Ora e Sempre Diego Armando Maradona!


Ebbene sì, vogliamo celebrare Diego Armando Maradona anche fuori dal campo. Non vogliamo unirci al coro di quelli che dicono "il più grande di tutti anche se fuori dal campo...". Come se poi fuori dai propri ambiti fossero tutti santi, probi, onesti. Lo ha riconosciuto anche lui nel giorno del suo compleanno: "Non ho rimpianti. Non voglio averne. Certo, so di non aver fatto sempre cose giuste, ma se ho fatto del male, l’ho già detto, l’ho fatto solo a me stesso, non agli altri. Però da una quindicina di anni ho imparato a volermi più bene e ora sono felice."

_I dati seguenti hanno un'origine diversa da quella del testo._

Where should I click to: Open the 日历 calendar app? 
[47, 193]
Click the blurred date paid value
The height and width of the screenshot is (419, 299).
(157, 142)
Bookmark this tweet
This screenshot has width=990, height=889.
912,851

Non vogliamo schierarci dalla parte degli ipocriti e dei celebratori del momento.

Diego era il migliore anche fuori dal campo perché a differenza di altri campioni dello sport, tranne poche eccezioni, si è sempre schierato dalla parte degli ultimi, lui nato in un quartiere povero, Lanus, a sud di Buenos Aires.

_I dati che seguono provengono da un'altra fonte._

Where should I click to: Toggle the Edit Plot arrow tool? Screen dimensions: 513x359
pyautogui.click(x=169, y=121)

Ha rappresentato il riscatto non solo calcistico, l'orgoglio di una città, come Napoli, sempre calpestata, derisa, oppressa, stuprata.

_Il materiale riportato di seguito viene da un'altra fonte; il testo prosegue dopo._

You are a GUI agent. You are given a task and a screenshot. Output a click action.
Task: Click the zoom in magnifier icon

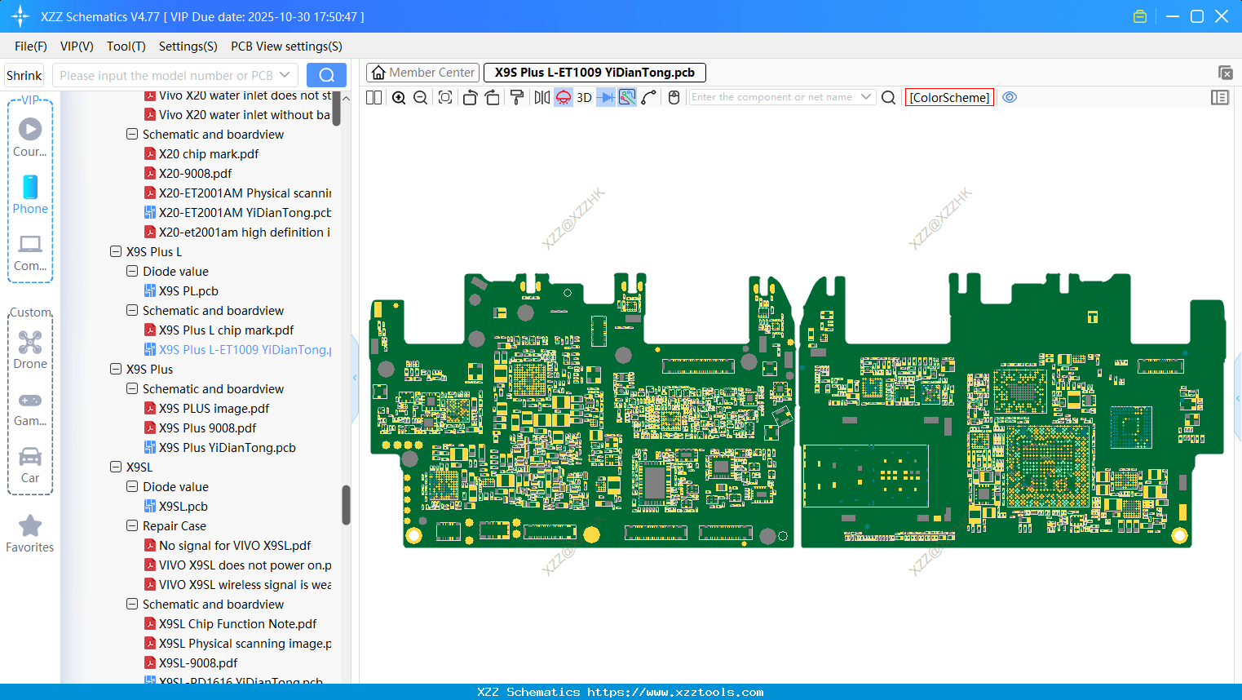tap(399, 98)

Era l'orgoglio di Napoli. Durante i mondiali italiani del 1990, quando nel Belpaese si inaugurò l'odiosa pratica di fischiare gli inni nazionali, gridò con quel 'Hijos de puta' non solo come argentino, ma anche come napoletano.






“Chiedono ai napoletani di essere italiani per una sera dopo che per 364 giorni all’anno li chiamano terroni“, dichiarò prima della semifinale Italia Argentina. I napoletani lo sentirono ancora di più uno di loro.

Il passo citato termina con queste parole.